No. Need Untrimmed CAFD FIles.


----------



## youttiao (Mar 10, 2021)

shawnsheridan said:


> No. Need Untrimmed CAFD FIles.


Hi Shawn, is there any way to get an Untrimmed CAFD files? I know it's a bit impossible.

I'm digging in motorbikes swe files. Find that all bmw motorrad with TFT screen use the same kombi CAFD file 00004130
But different bikes get some UI differences, I want to figure them out inside the cafd fdl settings. 

My guess is, everytime Esys calculate the cafd file, the FDL settings is calculated by esys according to the kiswb database? is this correct?


----------



## shawnsheridan (Jan 10, 2009)

youttiao said:


> Hi Shawn, is there any way to get an Untrimmed CAFD files? I know it's a bit impossible.
> 
> I'm digging in motorbikes swe files. Find that all bmw motorrad with TFT screen use the same kombi CAFD file 00004130
> But different bikes get some UI differences, I want to figure them out inside the cafd fdl settings.
> ...


CAFD contains the Boolean Coding Logic employed during TAL Coding execution. I don't know anyway to get Untrimmed CAFD files. They are secured in BMW AG vault, and access is extremely limited and controlled.


----------



## youttiao (Mar 10, 2021)

shawnsheridan said:


> CAFD contains the Boolean Coding Logic employed during TAL Coding execution. I don't know anyway to get Untrimmed CAFD files. They are secured in BMW AG vault, and access is extremely limited and controlled.

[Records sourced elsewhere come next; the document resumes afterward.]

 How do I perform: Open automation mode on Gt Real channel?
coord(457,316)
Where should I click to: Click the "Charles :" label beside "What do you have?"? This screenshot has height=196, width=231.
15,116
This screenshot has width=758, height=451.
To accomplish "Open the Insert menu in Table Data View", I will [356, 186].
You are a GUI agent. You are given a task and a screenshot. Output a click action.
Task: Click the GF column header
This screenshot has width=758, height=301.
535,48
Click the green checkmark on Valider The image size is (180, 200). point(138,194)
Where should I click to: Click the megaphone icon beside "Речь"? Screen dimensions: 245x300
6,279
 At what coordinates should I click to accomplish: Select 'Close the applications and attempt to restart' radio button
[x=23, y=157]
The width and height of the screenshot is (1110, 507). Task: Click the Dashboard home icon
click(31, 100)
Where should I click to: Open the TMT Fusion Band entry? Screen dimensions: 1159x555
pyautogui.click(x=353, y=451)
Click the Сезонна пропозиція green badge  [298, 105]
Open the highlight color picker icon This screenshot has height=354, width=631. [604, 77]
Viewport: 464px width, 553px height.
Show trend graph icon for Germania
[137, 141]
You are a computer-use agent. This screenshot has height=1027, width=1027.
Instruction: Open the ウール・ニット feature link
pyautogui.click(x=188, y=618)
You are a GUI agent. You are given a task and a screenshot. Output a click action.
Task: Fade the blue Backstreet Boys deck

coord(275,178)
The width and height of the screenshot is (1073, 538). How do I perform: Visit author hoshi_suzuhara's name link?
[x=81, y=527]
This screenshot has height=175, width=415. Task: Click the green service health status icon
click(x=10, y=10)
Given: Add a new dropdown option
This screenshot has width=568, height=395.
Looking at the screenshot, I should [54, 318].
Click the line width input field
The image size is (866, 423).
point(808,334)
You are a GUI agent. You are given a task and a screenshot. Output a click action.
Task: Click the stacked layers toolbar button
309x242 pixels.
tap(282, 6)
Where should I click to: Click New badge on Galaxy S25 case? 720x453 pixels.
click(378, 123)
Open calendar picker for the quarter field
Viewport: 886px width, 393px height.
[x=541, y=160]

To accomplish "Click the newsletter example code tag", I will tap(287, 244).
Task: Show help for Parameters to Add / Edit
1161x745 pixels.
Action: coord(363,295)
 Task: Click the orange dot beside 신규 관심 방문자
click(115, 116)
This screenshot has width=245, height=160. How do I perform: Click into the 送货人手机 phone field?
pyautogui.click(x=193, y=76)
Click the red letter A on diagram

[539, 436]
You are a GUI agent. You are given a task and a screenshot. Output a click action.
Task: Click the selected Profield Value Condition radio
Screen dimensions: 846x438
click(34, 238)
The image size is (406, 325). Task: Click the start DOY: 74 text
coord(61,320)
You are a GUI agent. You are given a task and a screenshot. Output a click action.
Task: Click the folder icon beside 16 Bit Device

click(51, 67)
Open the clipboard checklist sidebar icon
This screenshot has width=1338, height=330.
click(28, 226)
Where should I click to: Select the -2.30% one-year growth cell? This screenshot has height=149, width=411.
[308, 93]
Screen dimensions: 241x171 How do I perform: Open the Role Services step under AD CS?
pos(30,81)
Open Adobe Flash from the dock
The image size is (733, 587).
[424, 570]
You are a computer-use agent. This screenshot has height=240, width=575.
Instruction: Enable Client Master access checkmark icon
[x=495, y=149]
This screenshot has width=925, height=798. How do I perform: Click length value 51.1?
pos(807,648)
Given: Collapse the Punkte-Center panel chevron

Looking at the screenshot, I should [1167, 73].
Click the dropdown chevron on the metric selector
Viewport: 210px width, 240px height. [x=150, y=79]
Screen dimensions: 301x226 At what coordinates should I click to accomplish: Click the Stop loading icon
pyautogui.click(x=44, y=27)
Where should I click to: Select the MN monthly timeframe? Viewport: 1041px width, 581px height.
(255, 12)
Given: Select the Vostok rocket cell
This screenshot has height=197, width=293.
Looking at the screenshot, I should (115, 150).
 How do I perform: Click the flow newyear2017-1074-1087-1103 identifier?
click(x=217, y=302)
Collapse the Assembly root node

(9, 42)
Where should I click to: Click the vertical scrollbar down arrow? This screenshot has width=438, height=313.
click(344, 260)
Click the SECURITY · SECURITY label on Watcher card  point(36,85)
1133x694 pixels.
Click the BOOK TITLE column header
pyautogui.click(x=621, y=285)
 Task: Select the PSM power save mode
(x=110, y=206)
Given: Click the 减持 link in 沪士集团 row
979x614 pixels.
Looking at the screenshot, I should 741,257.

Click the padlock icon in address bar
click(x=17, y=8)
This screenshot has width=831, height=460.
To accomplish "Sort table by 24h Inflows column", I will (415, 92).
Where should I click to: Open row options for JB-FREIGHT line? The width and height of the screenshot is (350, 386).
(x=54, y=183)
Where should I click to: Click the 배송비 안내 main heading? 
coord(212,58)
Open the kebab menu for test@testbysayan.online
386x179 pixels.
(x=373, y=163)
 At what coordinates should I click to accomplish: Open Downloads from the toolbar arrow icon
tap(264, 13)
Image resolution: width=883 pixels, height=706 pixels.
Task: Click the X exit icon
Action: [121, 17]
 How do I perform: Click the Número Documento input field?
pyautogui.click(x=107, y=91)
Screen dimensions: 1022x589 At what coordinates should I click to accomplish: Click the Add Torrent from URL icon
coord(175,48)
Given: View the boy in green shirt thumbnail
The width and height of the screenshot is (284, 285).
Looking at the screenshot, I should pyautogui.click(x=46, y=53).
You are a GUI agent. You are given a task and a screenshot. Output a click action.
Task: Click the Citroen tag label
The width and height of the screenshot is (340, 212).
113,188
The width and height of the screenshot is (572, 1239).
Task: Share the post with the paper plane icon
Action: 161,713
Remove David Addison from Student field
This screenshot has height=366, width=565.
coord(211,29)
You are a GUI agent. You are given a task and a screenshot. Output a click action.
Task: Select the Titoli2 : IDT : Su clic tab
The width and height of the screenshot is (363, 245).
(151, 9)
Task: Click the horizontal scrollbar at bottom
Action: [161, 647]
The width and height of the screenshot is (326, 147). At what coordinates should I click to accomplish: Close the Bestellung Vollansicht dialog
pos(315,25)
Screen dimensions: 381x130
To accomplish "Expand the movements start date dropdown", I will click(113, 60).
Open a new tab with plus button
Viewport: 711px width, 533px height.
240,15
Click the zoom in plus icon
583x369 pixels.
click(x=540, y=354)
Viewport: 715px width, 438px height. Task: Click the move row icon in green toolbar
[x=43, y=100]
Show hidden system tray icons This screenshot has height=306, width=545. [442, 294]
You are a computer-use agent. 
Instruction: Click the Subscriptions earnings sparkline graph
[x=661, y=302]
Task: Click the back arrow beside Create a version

Yes, so I was wondering these boolean coding logic is somewhere in the kiswb database?


----------



## uragan1987 (Aug 30, 2015)

there are no description that you need inside


----------



## youttiao (Mar 10, 2021)

uragan1987 said:


> there are no description that you need inside


Yes, I don't need description, just want to know the boolean settings of different bikes.
like the bms swfl logic, there is a table in the kis named 'BEGUEINSATZBEDINGUNG' stores every bms mapping logic


----------



## dargorbr (Jul 31, 2017)

uragan1987 said:


> i did a little update for KID_DB_READER.
> 
> 
> config file "conf.properties", you can save there you path to KIS database (file will be created at first start)
> ...


Hey there! Can you upload this file again? I'm not able to download it anymore


----------



## shawnsheridan (Jan 10, 2009)

dargorbr said:


> Hey there! Can you upload this file again? I'm not able to download it anymore


Use any Hyper SQL Database.


----------



## dargorbr (Jul 31, 2017)

shawnsheridan said:


> Use any Hyper SQL Database.


Thank you Shawn! I'll get into it


----------



## martinux (8 mo ago)

Hi,

I know this thread is quite old, but maybe someone knows how to assign the vehicle type code to Pre-LCI or LCI models? 

Thank you!


----------



## uragan1987 (Aug 30, 2015)

Cant follow you, What you want?


----------



## martinux (8 mo ago)

uragan1987 said:


> Cant follow you, What you want?


I wanted to get all type codes and I was able to get them but now I can't sort them out correctly. For example, I would like to see that F01 with type code KM21 (730D ECE LL A) is a non-facelift, while F01 with type code YC81 (735D ECE LL A) is a facelift. Now I see them in one place without any separation. Maybe there is a table where would it be possible to divide type codes into LCI and PRE-LCI?


----------



## uragan1987 (Aug 30, 2015)

Entwicklungscodes







www.bimmerarchiv.de





Click on Model And check all type codes


----------



## shawnsheridan (Jan 10, 2009)

uragan1987 said:


> Entwicklungscodes
> 
> 
> 
> ...


Those are Entwicklungscodes, which are BMW Development Codes, and not Type Codes OP is asking about.


----------



## shawnsheridan (Jan 10, 2009)

martinux said:


> I wanted to get all type codes and I was able to get them but now I can't sort them out correctly. For example, I would like to see that F01 with type code KM21 (730D ECE LL A) is a non-facelift, while F01 with type code YC81 (735D ECE LL A) is a facelift. Now I see them in one place without any separation. Maybe there is a table where would it be possible to divide type codes into LCI and PRE-LCI?


I don't know any DB Table where Type Code is given and LCI is also specified.


----------



## uragan1987 (Aug 30, 2015)

BMW Typenschlüssel KM21







www.bimmerarchiv.de












BMW Typenschlüssel YC81







www.bimmerarchiv.de





Compare this 2, and you will see (MUE) , its LCI
Without MUE, is the first Model


----------